Révolutions esthétiques. Tout commence par le portrait de Lénine, réalisé en 1919 par Issak Brodsky, avec en toile de fond un drapeau rouge et une manifestation. Le tableau n’a rien de révolutionnaire, répondant aux canons de l’académisme alors en vigueur dans les salons bourgeois européens. C’est un des rares portraits du chef révolutionnaire peint de son vivant. Staline, qui ne pouvait lui-même imposer son propre culte de la personnalité, fut assez malin pour contourner le problème en faisant de Lénine un personnage incontestable dont il était l’héritier. Pour assoir son pouvoir, il glorifia donc Lénine et le fit déterrer de son humble cimetière pour le momifier, lui élever un mausolée sur la Place rouge et des centaines de statues de par le pays.

L’exposition londonienne se fait échos de cet épisode, mais elle montre surtout la puissance de la révolution artistique qui s’opéra alors. On connaît Malevitch et Kandinsky, l’audace des peintres constructivistes et suprématistes, mais on connaît peu les autres œuvres exposées à la Royal Academy. Par exemple, ce surprenant portrait de Staline réalisé en 1930 par Georgy Roublev, qui rappelle par certains traits celui fait par Picasso pour les Lettres françaises à la mort du dictateur, mais qui fut gardé secret en raison de son imaginaire contemporain. Ou encore les nombreuses toiles qui prennent pour sujet ouvrières et ouvriers sur leur lieu de travail, un sujet jusqu’alors inimaginable dans les académies, mais dans une facture bien différente de ce qu’exigera le réalisme soviétique cher à Staline. Telles ces toiles colorées d’Ekaterina Zernova ou ces surprenantes compositions d’Alexander Deineka. C’est que le commissariat du peuple à l’éducation (Narkompros) vient d’être créé et comprend tout ce que la Russie compte de tendances artistiques. C’est dire si les débats y sont musclés.

 

Films, arts vivants et décoration. Le chamboulement esthétique touche alors tous les domaines de l’art. Les commissaires de l’exposition les ont mis en scène en les confrontant à l’art plus officiel qui peu à peu prend le pas sur la liberté de création. Des scènes des films d’Eisenstein et de Dziga Vertov sont projetées sur écran, un remarquable film d’expérimentation chorégraphique proche des recherches du Bauhaus jouxtent les portraits du grand directeur de théâtre que fut Meyerhold. Des croquis et recherches de mise en scène, décors et costumes de théâtre.

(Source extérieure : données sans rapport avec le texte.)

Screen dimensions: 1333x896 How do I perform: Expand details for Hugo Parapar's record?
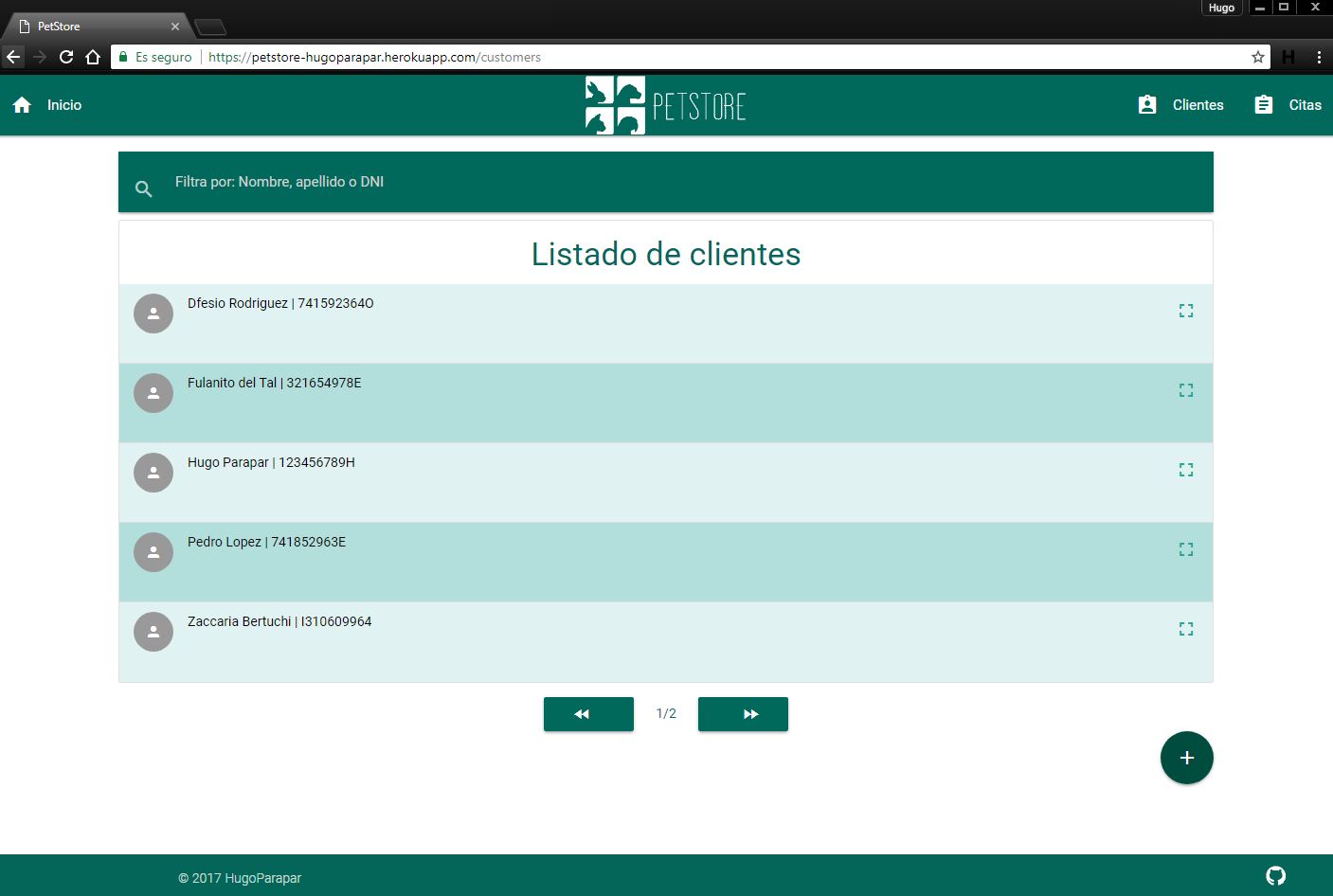tap(1185, 469)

Les préoccupations des artistes sont à l’évidence marquées par le souci de s’adresser à un plus grand nombre sans céder en rien, bien au contraire, aux recherches formelles. Un étonnant appartement de deux pièces, créé par El Lissitzky, est restitué grandeur nature. Datant de 1932, il n’est pas sans rappeler les travaux du trio Le Corbusier-Perriand-Jeanneret rationnalisant les intérieurs d’appartement en baissant les coûts de production mais en offrant le mieux et le plus contemporain à tout le monde.

 

Des thèmes d’agit-prop. Intelligemment, les thèmes choisis par les commissaires sont ceux de la propagande soviétique. On passe de « L’homme et la machine » et du « Destin des paysans » à la « Nouvelle vie, nouvelle société » puis à « La Russie éternelle ». Mais le débat entre créateurs est toujours présent. Jusqu’aux années 30 où la représentation des manifestations sportives commence à ressembler aux réalisations de l’allemande Leni Riefenstahl qui filma les Jeux Olympiques de Berlin en 1938. Pourtant, en 1932 encore, Kasimir Malevitch organisera une exposition suprématiste bien opposée au concept des défilés en ordre et sous bannière rouge des athlètes soviétiques.

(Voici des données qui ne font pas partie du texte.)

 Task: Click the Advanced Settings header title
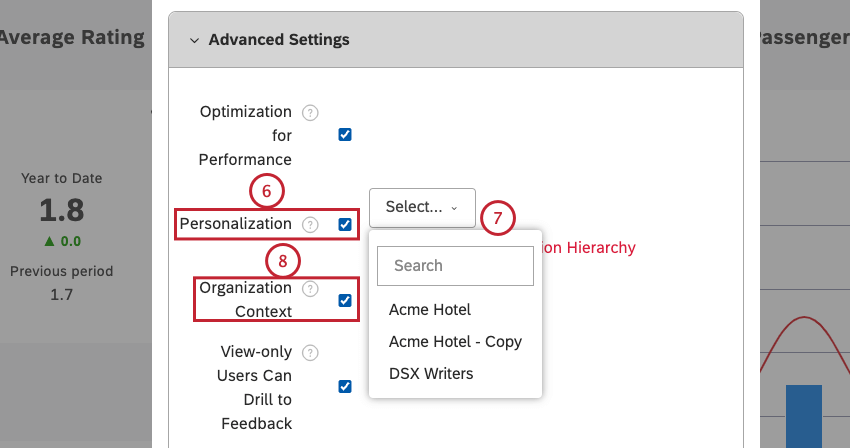click(x=279, y=40)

L’exposition consacre une belle place à un peintre peu connu, Kuzma Petrov-Vodkin, dont les toiles respectueuses des thèmes de propagande n’hésitent pourtant pas à présenter un cheval rouge ou une ouvrière en madone. Elle s’achève dans une salle obscure où défilent sur écran les photos de police des victimes du stalinisme, des chefs révolutionnaires comme Zinoviev, aux inconnus ingénieurs ou scientifiques, en passant par les artistes dont Meyerhold. Nombre d’entre eux, s’ils n’ont pas réussi à s’exiler, ont été condamnés à mort, ont péri dans les camps ou ont disparu dans les caves de la Loubianka.

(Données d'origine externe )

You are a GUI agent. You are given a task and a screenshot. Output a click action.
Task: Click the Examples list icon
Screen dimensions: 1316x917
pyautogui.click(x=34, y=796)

Staline avait gagné. Mais pas devant l’histoire, comme l’avance le dernier ouvrage écrit par le philosophe Tzvetan Todorov avant son décès survenu le 7 février dernier. Intitulé Le triomphe de l’artiste, il évoque la vie d’une quinzaine d’artistes russes de 1917 à 1940, et principalement de Malevitch. Examinant le rapport des artistes et de la révolution, il s’intéresse également à leur rapport avec le pouvoir soviétique, et note qu’au final, ce sont les artistes censurés qui ont notre admiration et Staline notre détestation.

 

D’autres expositions, à Berlin, New-York sont dédiées à la révolution russe, mais toujours au niveau culturel. Quant à l’antenne du musée petersbourgeois de l’Ermitage d'Amsterdam, c’est aux Romanov qu’elle a décidé de s’intéresser. La Suisse, où des milliers de révolutionnaires, dont Lénine, s’étaient réfugiés, organise à Zürich La Révolution de 1917. La Russie et la Suisse jusqu’au 25 juin. Mais c’est Londres qui restera en avant-garde toute l’année, avec le 8 avril une exposition à la British Library (Révolution russe : espoirs, tragédies et mythes), le 15 mars au Design Museum (Imagine Moscow), le 8 novembre à la Tate Modern (L’Etoile rouge au-dessus de la Russie) et un festival consacré au cinéma de cette époque jusqu’au 15 avril. En France, on notera une exposition aux Invalides Et 1917 devient Révolution du 18 octobre au 18 février 2018. Quant à la Russie de Poutine, elle se fera très discrète sur l’événement.

 

Revolution : Russian Art 1917-1932, Royal Academy of Arts. Piccadelly, Londres. Jusqu‘au 17 avril. Imagine Moscow, Design Museum de Londres du 15 mars au 4 juin. Révolution russe : espoirs, tragédies et mythes, Bristish Library de Londres à partir du 8 avril. La Russie et la Suisse, musée national de Zürich, jusqu’au 25 juin. Les Romanov et la Révolution, Ermitage d’Amsterdam jusqu’au 17 septembre. Et 1917 devient Révolution, au musée des Invalides du 18 octobre au 18 février 2018. L’Etoile rouge au-dessus de la Russie à la Tate Modern de Londres du 8 novembre. Le triomphe de l’artiste, de Tzvetan Todorov. Editions Flammarion, parution le 14 février.